Retention
Playerbase → Player Retention (/p/<projectId>/playerbase/retention)
Why this page exists
Retention answers: After someone joins for the first time, do they come back the next day? A week later? Use it to judge onboarding, first-session quality, and whether changes (updates, difficulty, ads) help or hurt day-1 and day-7 return rates.
How to use it
Set a date range that defines who counts as “new”: only players whose first join falls in that window enter the cohort.
Choose Combined (all servers) to see the whole network, or one server to measure a single world or hub (useful after a reset or a new season).
Pick a timeframe (first 7 / 14 / 21 / 30 days after first join). Longer windows show more of the long tail; shorter ones react faster after a change.
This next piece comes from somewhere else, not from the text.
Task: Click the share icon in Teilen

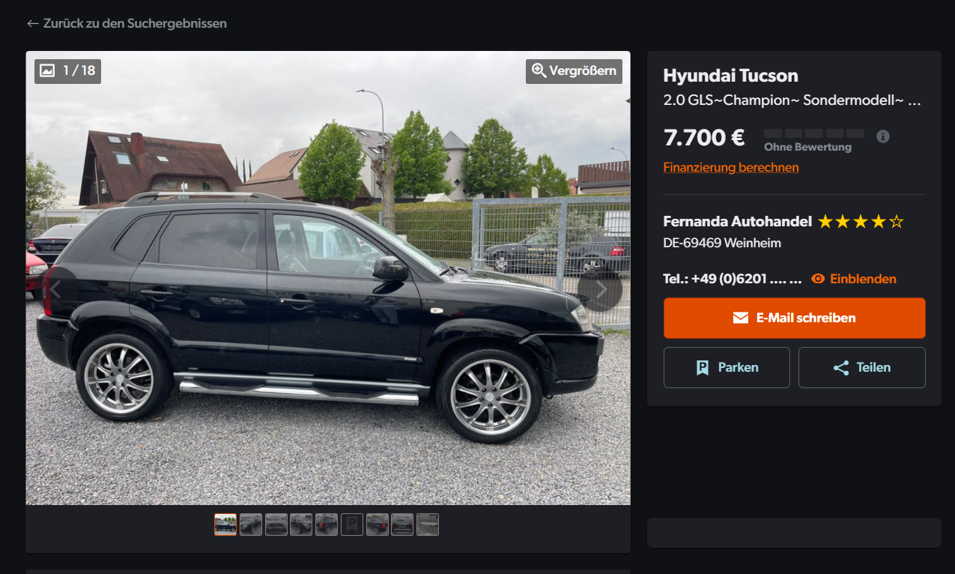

Read Cohort size so you know if the numbers are statistically meaningful (very small cohorts bounce around by chance).
Follow the retention curve in the chart: a steep drop after day 1 usually means the first session did not hook people; a flat tail means you keep a stable core.
Use Still active at day N and average retention as headline KPIs when comparing before vs after a release or campaign.
What to do with the insights
Low day-1 retention: improve first-time experience, loading, or clarity of goals; check if the wrong audience is joining.
Good early days but bad later: add reasons to return (events, progression, social).
Different servers, different curves: compare Combined vs single server to see if one game mode underperforms.
If the page looks empty
You need new players in the date range and session data. Widen the range, pick Combined, or confirm PlayerAtlas is running on the servers you care about.